1. Introduction
Low back disorders (LBDs) are a leading occupational health issue, and commonly due to overexertion. LBDs account for almost 40% of work-related musculoskeletal disorders in the U.S. [
1], resulting in financial and personal burdens due to healthcare costs, time off work, lost productivity, physical pain, and psychological distress. Individuals working in manual material handling jobs are at an elevated risk of LBDs due to overexertion experienced by the back during repetitive lifting and bending [
2,
3]. Overexertion injuries result from the accumulation of microdamage caused by repeated loading of musculoskeletal tissues (e.g., muscles, tendons, ligaments, discs), and are consistent with a mechanical fatigue failure process [
4,
5,
6].
Ergonomic interventions have reduced work-related musculoskeletal disorder prevalence [
7,
8,
9] by reducing physical strain on workers [
10,
11]. The hierarchy of controls is a useful framework for implementing interventions after risks are identified [
9].
Ergonomic assessments identify injury risk and play a critical role in informing and prioritizing where ergonomic interventions are needed. Several ergonomic assessment tools have been developed to identify LBD risk resulting from manual lifting tasks. The Lifting Fatigue Failure Tool (LiFFT) is noteworthy because it is based on fatigue failure principles [
12] and estimates cumulative damage of the low back. LiFFT works by counting the number of lifting repetitions and using peak load moment (an indicator of back strain due to the object lifted) to estimate damage inflicted on the person’s back each lift [
12]. Gallagher et al. used mechanical fatigue failure principles to develop a relationship between lumbar moment and tissue damage per cycle, which underlies LiFFT [
12]. LiFFT was validated against existing epidemiological databases [
13,
14] containing the peak load moment for each lift, the number of lifts performed per day, and the incidence of LBD for workers in diverse occupations [
12,
13].
However, ergonomic assessments can be time-consuming, costly, and inconsistent in practice. For instance, approximately one in three assessments has been found to contain errors, and in 13% of the assessments, the errors were substantial enough to invalidate the evaluation [
15]. To perform an ergonomic assessment with LiFFT, a trained safety professional observes an individual worker during a shift, manually recording the weight of each object lifted, the horizontal distance from the object to the lumbar spine (or hip), and the number of repetitions of this task [
12]. Due to the time-intensive nature of these observations, continuous and personalized monitoring is often impractical or cost prohibitive. This means that rather than assessments occurring over a long duration and involving a variety of tasks across multiple workers, conclusions are drawn from limited observations and may not be generalizable across a wide range of workers or tasks.
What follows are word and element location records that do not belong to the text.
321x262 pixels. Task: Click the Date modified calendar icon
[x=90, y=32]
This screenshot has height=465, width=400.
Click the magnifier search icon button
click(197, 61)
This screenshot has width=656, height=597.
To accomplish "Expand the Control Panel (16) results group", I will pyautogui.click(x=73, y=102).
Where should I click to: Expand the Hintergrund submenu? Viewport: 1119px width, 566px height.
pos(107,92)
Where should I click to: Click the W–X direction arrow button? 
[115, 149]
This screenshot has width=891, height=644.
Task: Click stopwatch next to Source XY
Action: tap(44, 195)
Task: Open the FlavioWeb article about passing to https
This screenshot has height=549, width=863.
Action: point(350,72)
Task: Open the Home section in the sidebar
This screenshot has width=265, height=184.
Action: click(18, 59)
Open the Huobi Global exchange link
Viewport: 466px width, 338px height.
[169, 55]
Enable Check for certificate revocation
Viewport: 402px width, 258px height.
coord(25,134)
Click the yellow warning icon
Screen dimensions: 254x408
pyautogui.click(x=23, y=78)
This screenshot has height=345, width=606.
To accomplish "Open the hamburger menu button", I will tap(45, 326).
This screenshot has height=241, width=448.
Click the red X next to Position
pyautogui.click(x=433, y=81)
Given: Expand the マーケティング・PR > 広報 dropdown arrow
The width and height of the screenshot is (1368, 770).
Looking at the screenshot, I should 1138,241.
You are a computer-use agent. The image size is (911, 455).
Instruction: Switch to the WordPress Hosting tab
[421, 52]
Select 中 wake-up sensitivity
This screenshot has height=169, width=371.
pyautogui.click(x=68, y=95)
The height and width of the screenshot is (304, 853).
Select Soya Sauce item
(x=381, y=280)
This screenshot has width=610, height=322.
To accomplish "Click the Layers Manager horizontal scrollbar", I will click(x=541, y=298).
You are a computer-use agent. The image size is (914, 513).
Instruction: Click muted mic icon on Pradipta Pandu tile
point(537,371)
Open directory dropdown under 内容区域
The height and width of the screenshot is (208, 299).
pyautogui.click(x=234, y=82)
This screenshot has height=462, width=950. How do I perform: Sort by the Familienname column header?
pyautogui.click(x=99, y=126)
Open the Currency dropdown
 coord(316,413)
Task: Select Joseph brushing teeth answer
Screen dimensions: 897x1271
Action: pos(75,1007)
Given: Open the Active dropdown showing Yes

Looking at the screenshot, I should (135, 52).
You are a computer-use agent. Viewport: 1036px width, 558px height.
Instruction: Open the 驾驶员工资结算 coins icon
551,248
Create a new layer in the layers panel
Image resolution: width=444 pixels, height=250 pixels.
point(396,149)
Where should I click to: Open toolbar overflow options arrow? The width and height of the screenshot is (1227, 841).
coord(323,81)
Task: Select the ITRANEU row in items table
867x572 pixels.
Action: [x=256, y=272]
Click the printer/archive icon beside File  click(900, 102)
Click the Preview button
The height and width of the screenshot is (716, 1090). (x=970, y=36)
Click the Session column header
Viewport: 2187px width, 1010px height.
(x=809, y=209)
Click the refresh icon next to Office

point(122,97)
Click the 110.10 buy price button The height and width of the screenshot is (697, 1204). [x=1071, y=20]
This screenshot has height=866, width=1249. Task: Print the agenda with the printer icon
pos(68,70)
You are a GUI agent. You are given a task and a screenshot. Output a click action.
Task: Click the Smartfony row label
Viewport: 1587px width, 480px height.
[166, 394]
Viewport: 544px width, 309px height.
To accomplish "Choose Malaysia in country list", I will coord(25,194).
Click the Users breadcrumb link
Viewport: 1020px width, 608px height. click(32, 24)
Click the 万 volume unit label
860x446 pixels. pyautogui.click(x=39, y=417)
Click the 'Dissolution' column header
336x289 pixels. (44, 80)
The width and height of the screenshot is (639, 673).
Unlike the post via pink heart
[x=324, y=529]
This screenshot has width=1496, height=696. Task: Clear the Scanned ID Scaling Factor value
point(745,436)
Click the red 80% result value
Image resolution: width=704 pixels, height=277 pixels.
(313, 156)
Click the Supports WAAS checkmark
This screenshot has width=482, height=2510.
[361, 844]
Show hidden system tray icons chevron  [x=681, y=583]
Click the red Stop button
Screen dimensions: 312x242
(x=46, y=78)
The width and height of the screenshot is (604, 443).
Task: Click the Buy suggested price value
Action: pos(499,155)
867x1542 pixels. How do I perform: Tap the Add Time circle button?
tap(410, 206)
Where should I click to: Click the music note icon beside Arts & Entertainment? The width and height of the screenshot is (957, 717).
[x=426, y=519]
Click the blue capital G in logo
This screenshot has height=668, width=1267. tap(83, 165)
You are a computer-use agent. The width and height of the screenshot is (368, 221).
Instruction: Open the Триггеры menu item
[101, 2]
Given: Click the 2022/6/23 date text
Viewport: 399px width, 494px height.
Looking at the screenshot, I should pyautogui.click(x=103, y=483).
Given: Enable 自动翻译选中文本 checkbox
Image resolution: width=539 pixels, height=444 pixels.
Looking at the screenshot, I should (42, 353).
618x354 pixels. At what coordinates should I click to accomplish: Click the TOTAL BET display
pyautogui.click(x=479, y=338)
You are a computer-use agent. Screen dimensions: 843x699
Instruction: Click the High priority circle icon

There is an opportunity to develop more efficient and consistent ways to assess ergonomic injury risk over a range of workers and workplace environments by providing automated monitoring of overexertion risk (e.g., to the low back). Wearable sensors are one type of emerging technology that could improve ergonomic assessments by monitoring individuals remotely and for long durations, allowing for personalized injury risk assessment to inform ergonomic interventions. This could reduce the time and effort burden on safety professionals, while simultaneously enabling more widespread risk assessment.
Wearable sensor systems using inertial measurement units (IMUs) are already being explored and adopted in industry to complement or expedite ergonomic assessment [
16,
17]. IMU systems provide kinematic information [
18,
19,
20] and are beneficial for ergonomic assessments that seek to capture data related to high-risk postures and bending frequency. There are some reports from industry indicating that IMU systems are useful in identifying and reducing musculoskeletal injury risks [
16,
17], and quantitative claims are now being made by device manufacturers about the efficacy and capabilities of their IMU systems for injury reduction. However, there is a dearth of formal, independent, or peer-reviewed studies that have evaluated these IMU systems, or the scientific basis underlying their risk assessment algorithms.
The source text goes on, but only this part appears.